(Beginning of Data supplied)

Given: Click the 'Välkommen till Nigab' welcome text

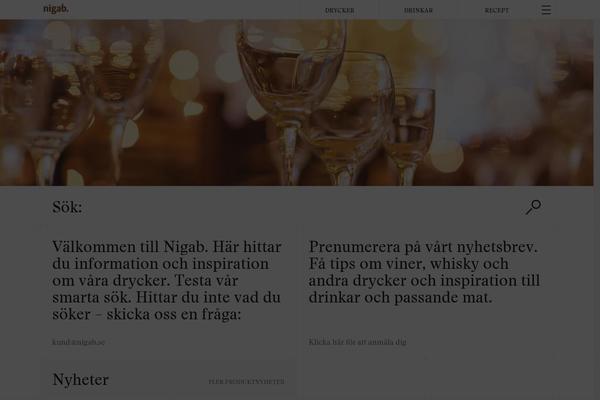Looking at the screenshot, I should coord(167,280).
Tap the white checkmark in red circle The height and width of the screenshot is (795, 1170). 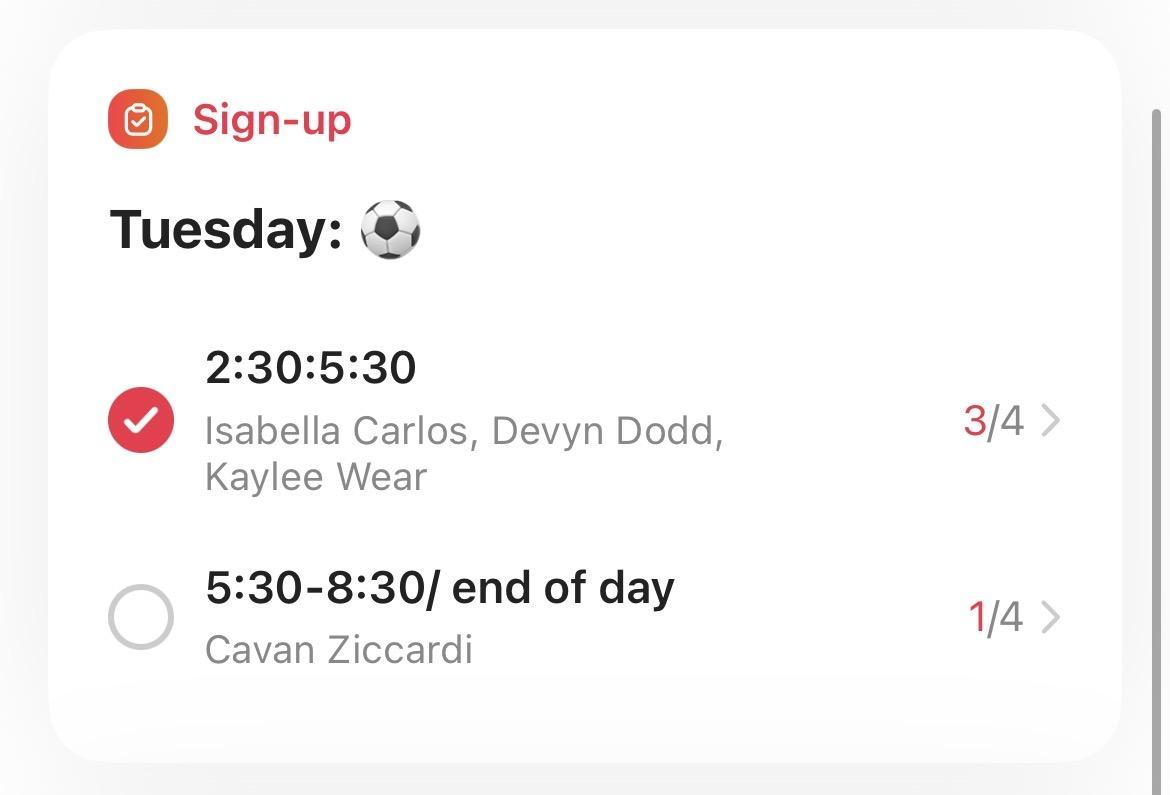click(x=141, y=420)
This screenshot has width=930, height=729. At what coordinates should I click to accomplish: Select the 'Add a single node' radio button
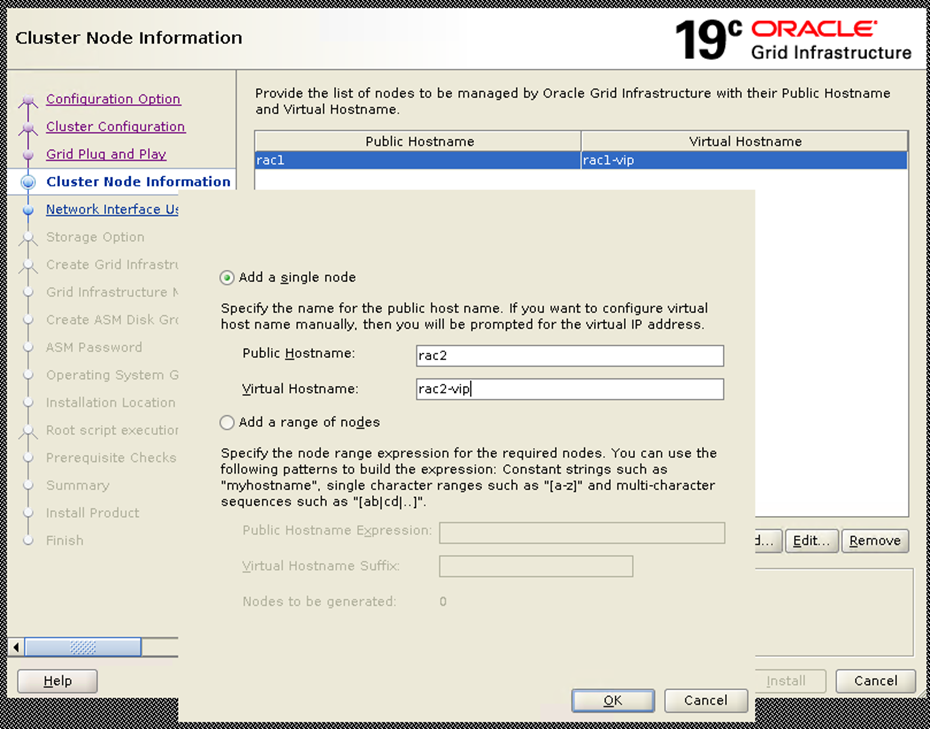coord(228,277)
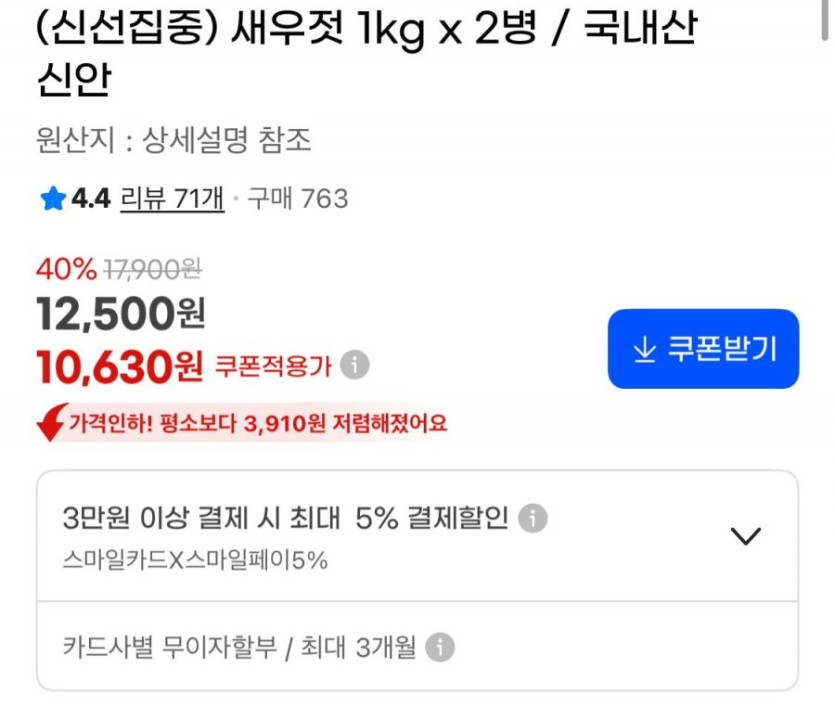This screenshot has width=835, height=707.
Task: Open the 리뷰 71개 reviews link
Action: (172, 199)
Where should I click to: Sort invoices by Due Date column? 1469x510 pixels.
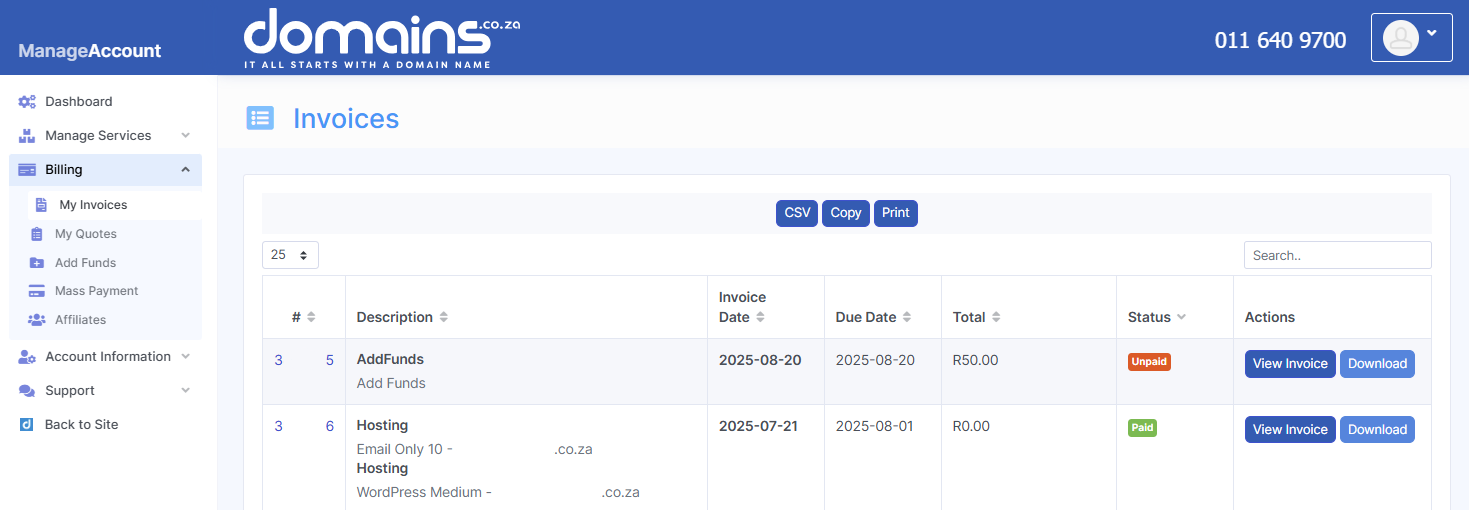coord(873,317)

(End of Data supplied)

[What you need to do] The required output consists only of the lines from the one containing "Where should I" to the last line of the material, reproduced exactly, pictures excluded.

[Solution for this task]
Where should I click to: Sort invoices by Due Date column? 1469x510 pixels.
coord(873,317)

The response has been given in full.